TASKS FOR THIS EXERCISE =>
a – In the text on optimizing the RRBS protocol for clinical samples, what DNA fragment size was selected from FFPE material before MspI digestion?
b – Continue the text on optimizing the RRBS protocol for clinical samples from its final sentence.

EXTRACT PROVIDED =>
For the analysis of clinical samples, three aspects of the RRBS protocol were specifically optimized. First, we minimized the input DNA requirement to be able to process minimal tissue samples and FACS-sorted cell populations (Fig. 1b). In two subsequent rounds of optimization we reduced the amount of input DNA from 1 μg to 300 ng and from 100 ng to 30 ng (Table 1), observing Pearson correlation coefficients of 0.97 and 0.96, respectively, calculated over all CpGs with at least 25-fold sequencing coverage. This analysis was performed on DNA from mouse ES cells rather than on human material to minimize the number of potential confounding factors. To confirm that the low-input protocol works well for human disease samples, we performed RRBS on two human blood samples using 30 ng of input DNA, and we observed a correlation of 0.96 between the two samples (Supplementary Table 1).

Second, we optimized RRBS analysis for DNA extracted from FFPE tissue slices. Focusing on two matched colon samples that were stored in FFPE format since 2001, we observed the characteristic DNA degradation pattern of FFPE samples (Supplementary Fig. 1a). To avoid degradation products in the selected size range (40–220bp), we size-selected DNA fragments greater than 500 basepairs before digesting the genomic DNA with MspI. Our protocol resulted in high-quality RRBS libraries (Supplementary Fig. 1b), and the sequencing yield was comparable to fresh-frozen samples (Table 1). We also observed high overall agreement between the FFPE samples and the fresh-frozen samples in terms of genomic coverage and DNA methylation measurements (Supplementary Fig. 2). Specifically, the correlation of DNA methylation levels at CpGs with at least 25-fold sequencing coverage was 0.87 between the fresh-frozen and the FFPE colon tumor and 0.88 between the fresh-frozen and the FFPE normal colon tissues (Supplementary Table 1).

SUPPLIED RECORDS =>
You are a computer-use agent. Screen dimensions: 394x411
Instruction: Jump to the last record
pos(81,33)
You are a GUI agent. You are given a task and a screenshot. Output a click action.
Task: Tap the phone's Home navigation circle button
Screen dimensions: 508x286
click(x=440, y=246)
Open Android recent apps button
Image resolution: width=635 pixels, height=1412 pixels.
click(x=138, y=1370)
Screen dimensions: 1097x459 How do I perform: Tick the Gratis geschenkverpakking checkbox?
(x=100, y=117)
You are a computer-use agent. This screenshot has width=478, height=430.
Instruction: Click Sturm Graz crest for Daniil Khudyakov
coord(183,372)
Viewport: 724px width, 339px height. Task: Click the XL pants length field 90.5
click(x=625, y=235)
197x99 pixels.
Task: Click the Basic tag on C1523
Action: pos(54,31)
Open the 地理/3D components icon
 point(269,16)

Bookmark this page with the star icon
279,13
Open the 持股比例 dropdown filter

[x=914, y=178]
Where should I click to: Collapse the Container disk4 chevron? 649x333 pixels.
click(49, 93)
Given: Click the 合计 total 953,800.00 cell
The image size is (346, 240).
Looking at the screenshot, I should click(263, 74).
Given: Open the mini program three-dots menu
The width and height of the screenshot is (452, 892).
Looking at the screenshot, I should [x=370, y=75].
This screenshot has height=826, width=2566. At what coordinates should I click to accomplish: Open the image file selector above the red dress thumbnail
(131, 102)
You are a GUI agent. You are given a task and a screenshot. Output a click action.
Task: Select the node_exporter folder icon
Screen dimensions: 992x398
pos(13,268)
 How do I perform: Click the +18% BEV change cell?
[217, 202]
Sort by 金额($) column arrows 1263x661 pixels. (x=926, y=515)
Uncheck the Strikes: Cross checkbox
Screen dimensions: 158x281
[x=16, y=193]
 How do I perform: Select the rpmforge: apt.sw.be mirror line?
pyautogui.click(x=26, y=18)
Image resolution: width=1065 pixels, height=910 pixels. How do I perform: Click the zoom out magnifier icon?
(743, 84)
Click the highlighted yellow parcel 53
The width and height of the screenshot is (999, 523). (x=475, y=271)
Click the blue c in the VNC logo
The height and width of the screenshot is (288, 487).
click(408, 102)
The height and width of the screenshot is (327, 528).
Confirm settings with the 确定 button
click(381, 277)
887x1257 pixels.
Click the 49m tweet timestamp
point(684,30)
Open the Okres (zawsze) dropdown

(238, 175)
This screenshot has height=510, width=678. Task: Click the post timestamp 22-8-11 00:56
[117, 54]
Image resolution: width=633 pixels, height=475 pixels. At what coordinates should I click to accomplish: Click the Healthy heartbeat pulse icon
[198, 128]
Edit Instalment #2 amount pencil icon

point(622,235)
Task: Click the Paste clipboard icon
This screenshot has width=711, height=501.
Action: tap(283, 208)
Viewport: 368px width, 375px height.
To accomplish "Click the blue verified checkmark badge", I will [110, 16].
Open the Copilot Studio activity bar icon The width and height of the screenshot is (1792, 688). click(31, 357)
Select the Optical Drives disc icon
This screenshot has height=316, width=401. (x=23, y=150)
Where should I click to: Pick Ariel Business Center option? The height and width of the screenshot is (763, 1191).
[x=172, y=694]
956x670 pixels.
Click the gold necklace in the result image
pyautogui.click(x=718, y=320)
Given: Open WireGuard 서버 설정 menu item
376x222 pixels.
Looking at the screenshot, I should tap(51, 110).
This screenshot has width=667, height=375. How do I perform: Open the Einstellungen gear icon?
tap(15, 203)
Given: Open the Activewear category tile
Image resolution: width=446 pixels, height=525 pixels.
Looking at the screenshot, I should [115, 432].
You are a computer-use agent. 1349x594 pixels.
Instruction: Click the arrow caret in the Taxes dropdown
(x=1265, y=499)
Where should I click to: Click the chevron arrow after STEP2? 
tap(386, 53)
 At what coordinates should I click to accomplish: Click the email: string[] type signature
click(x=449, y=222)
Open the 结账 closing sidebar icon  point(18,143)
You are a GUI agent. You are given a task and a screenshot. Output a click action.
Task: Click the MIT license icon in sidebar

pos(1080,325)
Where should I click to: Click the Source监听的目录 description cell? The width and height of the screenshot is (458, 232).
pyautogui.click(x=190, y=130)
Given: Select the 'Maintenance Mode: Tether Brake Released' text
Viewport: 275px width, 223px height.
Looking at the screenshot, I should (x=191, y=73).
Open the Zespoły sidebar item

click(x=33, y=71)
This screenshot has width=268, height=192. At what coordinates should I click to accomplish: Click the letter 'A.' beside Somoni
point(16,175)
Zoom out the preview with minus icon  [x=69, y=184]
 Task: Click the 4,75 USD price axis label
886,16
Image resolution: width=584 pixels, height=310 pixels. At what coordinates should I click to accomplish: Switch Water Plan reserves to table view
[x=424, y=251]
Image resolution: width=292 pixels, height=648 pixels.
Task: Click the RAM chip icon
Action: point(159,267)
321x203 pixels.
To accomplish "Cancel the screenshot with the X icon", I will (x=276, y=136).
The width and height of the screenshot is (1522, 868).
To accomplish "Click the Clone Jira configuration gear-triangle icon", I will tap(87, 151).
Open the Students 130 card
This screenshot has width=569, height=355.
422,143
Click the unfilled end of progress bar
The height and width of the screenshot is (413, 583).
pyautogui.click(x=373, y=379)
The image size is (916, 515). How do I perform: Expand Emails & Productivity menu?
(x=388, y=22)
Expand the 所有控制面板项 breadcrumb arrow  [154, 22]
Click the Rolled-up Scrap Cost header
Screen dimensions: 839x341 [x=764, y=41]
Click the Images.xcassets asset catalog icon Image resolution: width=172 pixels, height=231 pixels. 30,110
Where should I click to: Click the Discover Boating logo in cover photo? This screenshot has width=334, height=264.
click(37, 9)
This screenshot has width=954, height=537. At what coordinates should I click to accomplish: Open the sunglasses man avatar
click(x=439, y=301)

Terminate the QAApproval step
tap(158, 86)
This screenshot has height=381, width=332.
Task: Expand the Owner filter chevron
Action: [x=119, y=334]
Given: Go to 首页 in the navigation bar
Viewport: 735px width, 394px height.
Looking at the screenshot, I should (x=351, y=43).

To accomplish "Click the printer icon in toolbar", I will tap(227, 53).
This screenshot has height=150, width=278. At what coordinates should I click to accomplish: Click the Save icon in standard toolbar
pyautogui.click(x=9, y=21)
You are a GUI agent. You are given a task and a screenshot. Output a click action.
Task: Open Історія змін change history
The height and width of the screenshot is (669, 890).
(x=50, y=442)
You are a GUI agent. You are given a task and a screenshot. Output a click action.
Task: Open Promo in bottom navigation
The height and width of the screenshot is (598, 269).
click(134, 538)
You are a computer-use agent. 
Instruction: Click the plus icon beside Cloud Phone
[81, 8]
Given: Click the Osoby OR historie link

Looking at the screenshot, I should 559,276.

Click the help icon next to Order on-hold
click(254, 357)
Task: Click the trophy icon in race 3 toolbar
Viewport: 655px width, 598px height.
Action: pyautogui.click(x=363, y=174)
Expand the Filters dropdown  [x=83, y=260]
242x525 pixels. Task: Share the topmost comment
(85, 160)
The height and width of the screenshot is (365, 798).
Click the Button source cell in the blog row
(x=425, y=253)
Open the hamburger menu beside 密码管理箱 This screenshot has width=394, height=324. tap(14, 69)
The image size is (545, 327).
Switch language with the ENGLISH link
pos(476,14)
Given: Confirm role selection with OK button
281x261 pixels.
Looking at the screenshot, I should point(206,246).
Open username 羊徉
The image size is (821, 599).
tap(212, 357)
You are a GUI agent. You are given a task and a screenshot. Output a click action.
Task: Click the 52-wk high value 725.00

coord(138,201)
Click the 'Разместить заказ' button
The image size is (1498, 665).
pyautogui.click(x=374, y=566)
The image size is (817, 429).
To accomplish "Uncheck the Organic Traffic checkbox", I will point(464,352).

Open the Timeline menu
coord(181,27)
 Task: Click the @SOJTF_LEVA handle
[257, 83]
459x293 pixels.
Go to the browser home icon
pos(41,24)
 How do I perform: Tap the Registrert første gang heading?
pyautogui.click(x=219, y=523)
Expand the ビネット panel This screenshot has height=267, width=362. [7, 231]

ANSWER LIST =>
a – Fragments greater than 500 basepairs.

b –
Third, we optimized bisulfite treatment in order to maximize conversion of unmethylated cytosines while minimizing loss of input DNA due to bisulfite-induced degradation. Across multiple experiments in clinical samples and mouse ES cells, we found a conversion protocol with two subsequent 5-hour bisulfite treatments10 was more effective than our previously used single-step 14-hour protocol (conversion rate >99% in all experiments). We also performed RRBS on in vitro methylated and in vivo demethylated DNA from a single cell line. This experiment confirmed that the overall level of DNA methylation does not have a visible effect on the bisulfite conversion rate (Table 1). Finally, we compared the DNA sequence properties (sequence composition, structural features, repeat content, etc.) between the regions that exhibited comparatively low vs. high levels of bisulfite conversion, using the EpiGRAPH web service11. No consistent correlation with the bisulfite conversion rates could be identified (data not shown), suggesting that systematic bisulfite conversion bias is not a problem when applying RRBS to human disease samples.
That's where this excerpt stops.